(Records from a dataset)
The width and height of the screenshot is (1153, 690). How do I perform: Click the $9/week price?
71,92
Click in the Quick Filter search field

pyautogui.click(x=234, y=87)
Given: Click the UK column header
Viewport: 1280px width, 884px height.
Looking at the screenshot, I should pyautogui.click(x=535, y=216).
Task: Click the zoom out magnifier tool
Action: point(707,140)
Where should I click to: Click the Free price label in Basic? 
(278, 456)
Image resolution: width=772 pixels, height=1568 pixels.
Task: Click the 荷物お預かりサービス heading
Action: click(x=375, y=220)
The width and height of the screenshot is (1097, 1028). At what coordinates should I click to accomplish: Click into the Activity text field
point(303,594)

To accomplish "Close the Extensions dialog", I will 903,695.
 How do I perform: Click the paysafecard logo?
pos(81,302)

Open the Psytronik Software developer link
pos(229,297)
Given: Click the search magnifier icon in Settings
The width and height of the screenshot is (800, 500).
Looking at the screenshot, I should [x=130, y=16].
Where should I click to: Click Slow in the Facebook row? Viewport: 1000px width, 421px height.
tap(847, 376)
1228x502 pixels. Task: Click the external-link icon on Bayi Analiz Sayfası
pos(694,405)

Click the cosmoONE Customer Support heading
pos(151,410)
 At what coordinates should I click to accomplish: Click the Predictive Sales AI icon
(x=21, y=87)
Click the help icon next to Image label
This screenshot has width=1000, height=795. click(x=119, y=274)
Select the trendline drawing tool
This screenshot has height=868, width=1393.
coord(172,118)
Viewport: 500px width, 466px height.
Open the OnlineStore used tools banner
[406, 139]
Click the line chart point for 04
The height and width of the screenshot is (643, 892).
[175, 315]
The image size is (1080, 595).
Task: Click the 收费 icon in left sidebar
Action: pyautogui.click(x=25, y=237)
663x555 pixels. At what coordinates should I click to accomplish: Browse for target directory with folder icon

Problem description → Write the records out once more. Change nothing.

Response to the exercise →
The width and height of the screenshot is (1153, 690). How do I perform: Click the $9/week price?
71,92
Click in the Quick Filter search field

pyautogui.click(x=234, y=87)
Given: Click the UK column header
Viewport: 1280px width, 884px height.
Looking at the screenshot, I should pyautogui.click(x=535, y=216).
Task: Click the zoom out magnifier tool
Action: point(707,140)
Where should I click to: Click the Free price label in Basic? 
(278, 456)
Image resolution: width=772 pixels, height=1568 pixels.
Task: Click the 荷物お預かりサービス heading
Action: click(x=375, y=220)
The width and height of the screenshot is (1097, 1028). At what coordinates should I click to accomplish: Click into the Activity text field
point(303,594)

To accomplish "Close the Extensions dialog", I will 903,695.
 How do I perform: Click the paysafecard logo?
pos(81,302)

Open the Psytronik Software developer link
pos(229,297)
Given: Click the search magnifier icon in Settings
The width and height of the screenshot is (800, 500).
Looking at the screenshot, I should [x=130, y=16].
Where should I click to: Click Slow in the Facebook row? Viewport: 1000px width, 421px height.
tap(847, 376)
1228x502 pixels. Task: Click the external-link icon on Bayi Analiz Sayfası
pos(694,405)

Click the cosmoONE Customer Support heading
pos(151,410)
 At what coordinates should I click to accomplish: Click the Predictive Sales AI icon
(x=21, y=87)
Click the help icon next to Image label
This screenshot has width=1000, height=795. click(x=119, y=274)
Select the trendline drawing tool
This screenshot has height=868, width=1393.
coord(172,118)
Viewport: 500px width, 466px height.
Open the OnlineStore used tools banner
[406, 139]
Click the line chart point for 04
The height and width of the screenshot is (643, 892).
[175, 315]
The image size is (1080, 595).
Task: Click the 收费 icon in left sidebar
Action: pyautogui.click(x=25, y=237)
663x555 pixels. At what coordinates should I click to accomplish: Browse for target directory with folder icon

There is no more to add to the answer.